* **SUPPLIED INFORMATION**

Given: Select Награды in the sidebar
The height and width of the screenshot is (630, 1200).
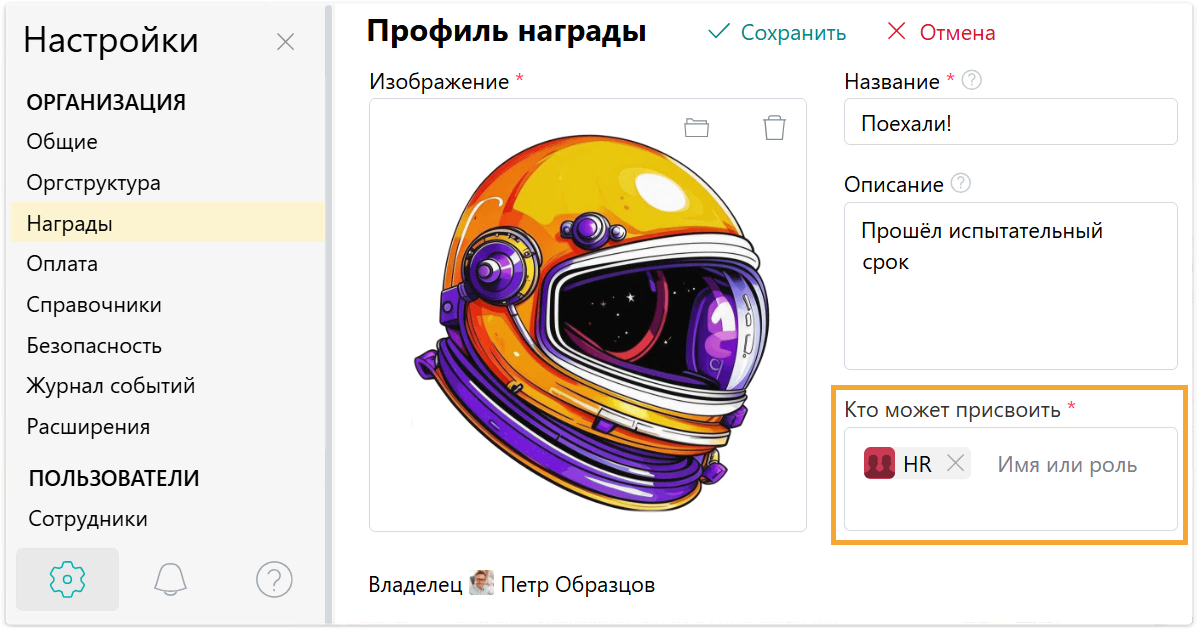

* * *

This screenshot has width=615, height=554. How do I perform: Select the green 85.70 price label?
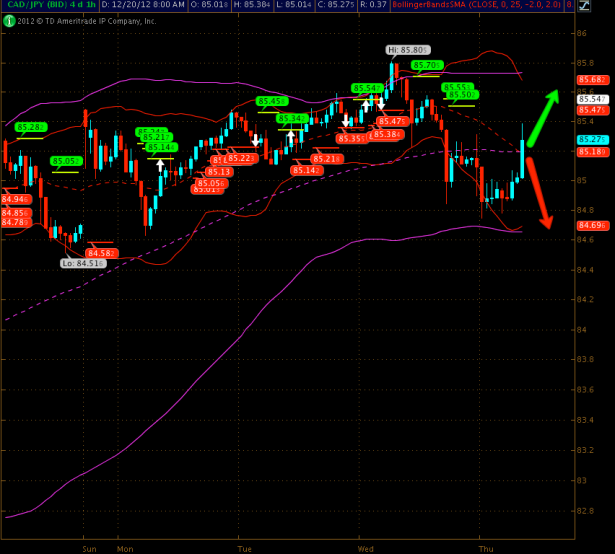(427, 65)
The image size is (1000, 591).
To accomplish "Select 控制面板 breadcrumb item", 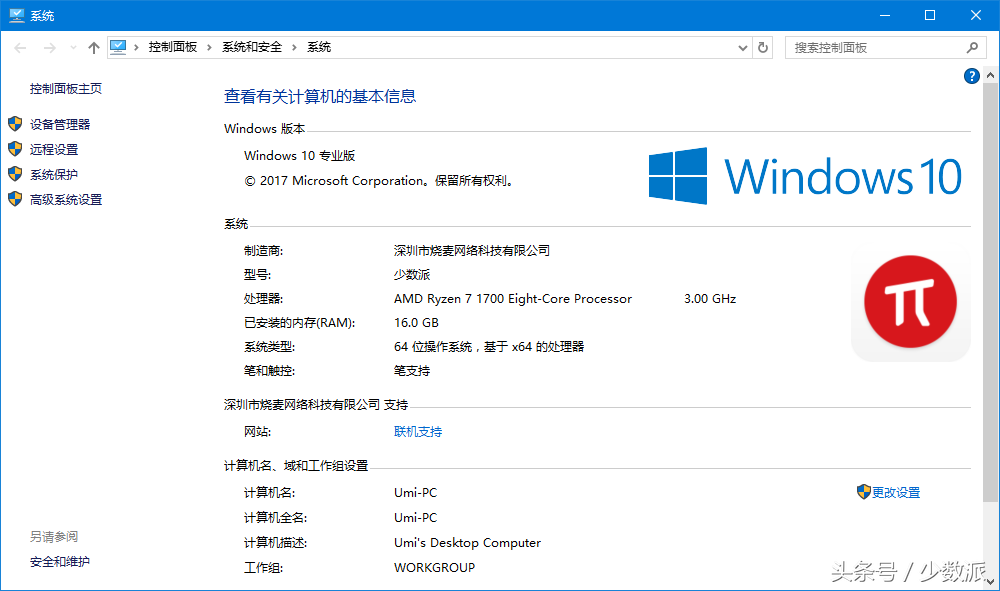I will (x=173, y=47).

==

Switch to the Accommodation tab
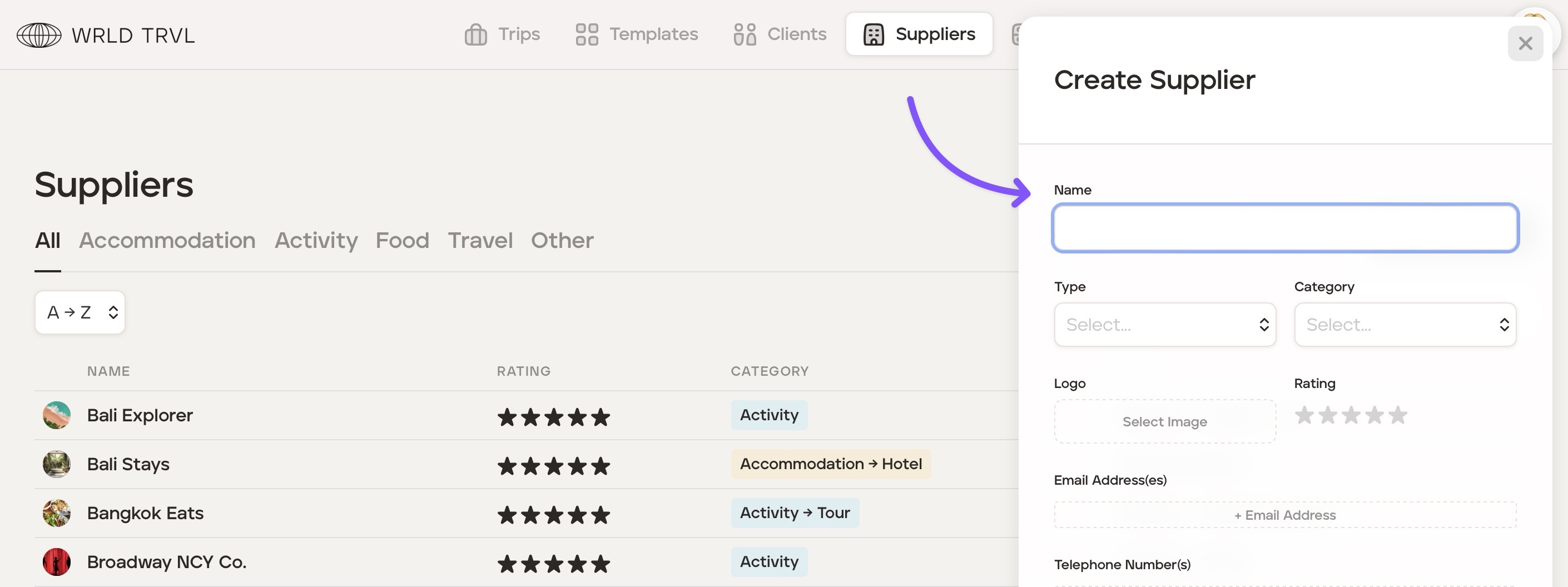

* **INSTRUCTIONS FOR THE TASK**
Write down exactly the span of lines above from the one containing "Given: Select Награды in the sidebar" to the one containing "The height and", both ends included.

* **ANSWER TO THE PROBLEM**
Given: Select Награды in the sidebar
The height and width of the screenshot is (630, 1200).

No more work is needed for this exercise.